Wednesday, April 27, 2016

Data tools pay for themselves over time

Several years ago I worked on a project that required we pick apart Excel .XLS files at the byte level. We didn't use Microsoft's COM components to read the file. We didn't use a third-party library. We read the file (in C++ and in binary mode) and did exactly what Microsoft recommends we do not do: we parsed the file ourselves.

As part of this effort, I built a small utility to "dump" the contents of an Excel file. The common programs extract cell values, but I wanted something more detailed. I wanted a list of the various BIFF records in the file. (Microsoft Excel .XLS files consist of a series of binary records, each record describing some aspect of the contents. Each record contains a type field, a length field, and a set of fields that depends on the type of record, and some fields have a variable size. It's a compact and powerful format.)

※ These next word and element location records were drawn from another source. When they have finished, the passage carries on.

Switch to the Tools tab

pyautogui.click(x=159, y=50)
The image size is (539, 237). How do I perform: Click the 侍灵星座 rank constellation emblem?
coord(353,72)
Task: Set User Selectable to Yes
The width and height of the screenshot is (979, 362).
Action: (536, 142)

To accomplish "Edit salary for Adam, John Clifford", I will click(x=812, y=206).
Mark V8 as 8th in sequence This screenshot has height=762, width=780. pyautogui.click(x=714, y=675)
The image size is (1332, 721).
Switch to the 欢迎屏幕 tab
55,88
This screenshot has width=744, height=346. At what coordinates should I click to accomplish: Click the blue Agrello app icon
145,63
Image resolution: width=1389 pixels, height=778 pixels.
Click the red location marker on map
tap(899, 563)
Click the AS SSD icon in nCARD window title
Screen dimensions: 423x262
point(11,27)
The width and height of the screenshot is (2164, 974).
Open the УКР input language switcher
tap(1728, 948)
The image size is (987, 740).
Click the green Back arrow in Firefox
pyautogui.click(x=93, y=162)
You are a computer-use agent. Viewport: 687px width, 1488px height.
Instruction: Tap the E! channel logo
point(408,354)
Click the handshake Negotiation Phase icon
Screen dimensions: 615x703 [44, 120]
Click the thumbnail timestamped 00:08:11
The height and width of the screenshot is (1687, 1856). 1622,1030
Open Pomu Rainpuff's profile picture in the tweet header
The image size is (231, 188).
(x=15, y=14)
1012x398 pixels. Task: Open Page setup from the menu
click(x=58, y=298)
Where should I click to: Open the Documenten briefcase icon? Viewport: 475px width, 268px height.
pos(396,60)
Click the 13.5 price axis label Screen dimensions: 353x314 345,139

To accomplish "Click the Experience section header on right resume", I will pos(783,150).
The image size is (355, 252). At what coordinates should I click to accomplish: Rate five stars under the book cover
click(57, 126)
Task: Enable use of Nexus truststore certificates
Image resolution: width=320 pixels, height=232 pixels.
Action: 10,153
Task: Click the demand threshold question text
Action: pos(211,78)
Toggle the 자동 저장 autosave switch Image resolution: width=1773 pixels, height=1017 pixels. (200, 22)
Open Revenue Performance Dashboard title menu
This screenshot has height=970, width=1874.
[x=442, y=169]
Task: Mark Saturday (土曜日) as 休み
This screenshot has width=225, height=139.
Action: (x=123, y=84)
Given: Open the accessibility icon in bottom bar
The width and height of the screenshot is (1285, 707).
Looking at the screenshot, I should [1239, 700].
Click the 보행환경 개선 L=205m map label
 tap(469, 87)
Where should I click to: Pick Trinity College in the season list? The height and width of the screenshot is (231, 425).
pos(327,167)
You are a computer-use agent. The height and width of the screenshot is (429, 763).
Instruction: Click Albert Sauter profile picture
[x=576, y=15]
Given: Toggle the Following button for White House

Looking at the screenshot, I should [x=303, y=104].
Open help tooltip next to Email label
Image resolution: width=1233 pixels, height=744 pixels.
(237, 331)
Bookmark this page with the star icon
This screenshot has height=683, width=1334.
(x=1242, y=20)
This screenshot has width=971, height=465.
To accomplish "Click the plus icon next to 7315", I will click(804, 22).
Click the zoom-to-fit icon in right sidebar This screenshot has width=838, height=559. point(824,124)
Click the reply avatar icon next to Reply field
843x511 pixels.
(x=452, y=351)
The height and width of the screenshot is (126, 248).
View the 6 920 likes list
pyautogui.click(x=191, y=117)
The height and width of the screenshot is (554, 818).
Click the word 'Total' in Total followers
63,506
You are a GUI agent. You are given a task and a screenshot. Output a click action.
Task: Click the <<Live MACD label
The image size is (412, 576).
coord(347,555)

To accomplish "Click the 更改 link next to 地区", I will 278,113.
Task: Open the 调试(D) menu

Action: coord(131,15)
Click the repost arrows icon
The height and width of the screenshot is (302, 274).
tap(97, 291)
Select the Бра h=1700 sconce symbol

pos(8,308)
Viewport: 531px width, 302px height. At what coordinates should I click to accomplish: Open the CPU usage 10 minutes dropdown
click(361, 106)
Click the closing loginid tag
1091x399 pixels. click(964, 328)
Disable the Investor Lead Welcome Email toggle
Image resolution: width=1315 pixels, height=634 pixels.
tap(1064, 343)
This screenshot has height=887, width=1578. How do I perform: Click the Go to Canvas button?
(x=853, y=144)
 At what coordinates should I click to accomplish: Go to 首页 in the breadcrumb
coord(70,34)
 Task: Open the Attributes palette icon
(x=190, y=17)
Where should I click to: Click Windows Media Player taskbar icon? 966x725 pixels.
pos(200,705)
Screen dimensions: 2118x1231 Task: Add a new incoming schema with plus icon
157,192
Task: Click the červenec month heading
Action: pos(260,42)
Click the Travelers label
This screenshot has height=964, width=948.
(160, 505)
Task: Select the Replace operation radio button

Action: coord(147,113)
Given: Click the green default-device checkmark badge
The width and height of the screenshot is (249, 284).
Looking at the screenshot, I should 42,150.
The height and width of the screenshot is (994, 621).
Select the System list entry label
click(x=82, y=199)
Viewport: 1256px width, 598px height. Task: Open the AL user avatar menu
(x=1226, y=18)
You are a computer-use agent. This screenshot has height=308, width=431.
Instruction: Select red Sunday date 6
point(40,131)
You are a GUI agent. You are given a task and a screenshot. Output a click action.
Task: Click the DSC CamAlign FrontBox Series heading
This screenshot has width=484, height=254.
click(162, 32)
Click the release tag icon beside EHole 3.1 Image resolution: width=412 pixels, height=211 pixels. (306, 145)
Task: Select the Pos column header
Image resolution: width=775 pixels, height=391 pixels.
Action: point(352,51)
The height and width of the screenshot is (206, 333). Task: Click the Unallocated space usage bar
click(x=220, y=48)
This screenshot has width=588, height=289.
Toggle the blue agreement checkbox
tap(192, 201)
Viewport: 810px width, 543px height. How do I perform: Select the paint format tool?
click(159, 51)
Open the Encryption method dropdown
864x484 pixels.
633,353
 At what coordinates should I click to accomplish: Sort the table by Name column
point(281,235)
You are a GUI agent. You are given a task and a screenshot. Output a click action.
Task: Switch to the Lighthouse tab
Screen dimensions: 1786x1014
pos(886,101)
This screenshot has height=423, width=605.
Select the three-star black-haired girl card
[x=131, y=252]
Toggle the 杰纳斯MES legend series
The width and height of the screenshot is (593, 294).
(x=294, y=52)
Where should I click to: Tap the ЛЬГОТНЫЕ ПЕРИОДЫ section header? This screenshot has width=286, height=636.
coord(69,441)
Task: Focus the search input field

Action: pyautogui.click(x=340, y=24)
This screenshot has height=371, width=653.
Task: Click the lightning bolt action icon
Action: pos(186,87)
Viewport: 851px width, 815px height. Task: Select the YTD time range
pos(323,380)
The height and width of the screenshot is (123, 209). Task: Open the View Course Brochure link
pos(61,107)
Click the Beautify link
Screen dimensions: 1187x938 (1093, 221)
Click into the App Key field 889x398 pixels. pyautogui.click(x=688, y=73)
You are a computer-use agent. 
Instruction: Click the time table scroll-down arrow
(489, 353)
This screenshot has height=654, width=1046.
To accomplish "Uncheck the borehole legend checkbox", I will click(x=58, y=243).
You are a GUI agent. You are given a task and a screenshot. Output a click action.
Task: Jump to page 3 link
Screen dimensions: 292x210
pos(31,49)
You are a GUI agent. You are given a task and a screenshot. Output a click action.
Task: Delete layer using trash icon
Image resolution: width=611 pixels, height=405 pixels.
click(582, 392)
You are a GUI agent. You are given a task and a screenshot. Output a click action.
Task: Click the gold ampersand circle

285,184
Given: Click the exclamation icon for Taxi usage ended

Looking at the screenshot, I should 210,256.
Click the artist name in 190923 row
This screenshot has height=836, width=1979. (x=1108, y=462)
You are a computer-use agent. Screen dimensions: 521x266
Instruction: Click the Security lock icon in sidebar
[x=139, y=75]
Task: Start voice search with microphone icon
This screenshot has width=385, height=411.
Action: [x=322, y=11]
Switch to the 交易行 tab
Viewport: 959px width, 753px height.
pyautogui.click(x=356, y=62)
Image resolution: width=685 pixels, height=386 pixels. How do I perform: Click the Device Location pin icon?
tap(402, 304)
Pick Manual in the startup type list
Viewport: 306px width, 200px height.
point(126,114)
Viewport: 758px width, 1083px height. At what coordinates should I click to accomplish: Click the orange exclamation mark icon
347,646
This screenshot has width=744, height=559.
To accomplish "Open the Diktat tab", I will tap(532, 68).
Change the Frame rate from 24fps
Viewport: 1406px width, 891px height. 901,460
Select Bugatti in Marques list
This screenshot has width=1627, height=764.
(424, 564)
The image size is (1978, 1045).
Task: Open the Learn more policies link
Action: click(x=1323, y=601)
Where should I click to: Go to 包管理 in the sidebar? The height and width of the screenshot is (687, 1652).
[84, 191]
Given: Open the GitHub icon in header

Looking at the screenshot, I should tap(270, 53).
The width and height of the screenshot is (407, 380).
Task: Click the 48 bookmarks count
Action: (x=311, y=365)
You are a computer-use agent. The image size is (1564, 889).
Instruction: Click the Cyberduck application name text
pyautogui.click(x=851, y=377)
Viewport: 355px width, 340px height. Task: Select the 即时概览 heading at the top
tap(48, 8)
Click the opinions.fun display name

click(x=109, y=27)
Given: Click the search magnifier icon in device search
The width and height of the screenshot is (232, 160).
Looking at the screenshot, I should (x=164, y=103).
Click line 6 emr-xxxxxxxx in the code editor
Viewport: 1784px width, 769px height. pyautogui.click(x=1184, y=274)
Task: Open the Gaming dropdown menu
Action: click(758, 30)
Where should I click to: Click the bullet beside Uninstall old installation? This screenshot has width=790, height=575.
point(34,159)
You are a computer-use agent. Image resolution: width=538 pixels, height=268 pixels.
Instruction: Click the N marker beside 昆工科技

The utility program (called "DumpXls", cleverly enough) was useful to identify the different records needed to construct a proper .XLS file. It took some time to create, time that turned out to be an investment.

It was a useful investment, because this past week I had a problem with the Python 'xlwt' library. (The 'xlwt' library lets Python create an .XLS file.) My old "DumpXls" utility helped me diagnose the problem and find a solution... and quickly. The time spent creating that program years ago was more than made up by the time saved in finding this week's problem.

The "dump" program was simple, yet it required a good understanding of the file format. When working with a new file format, it helps one understand the format to build such a "dump" program. The program is useful, as is the knowledge of the format.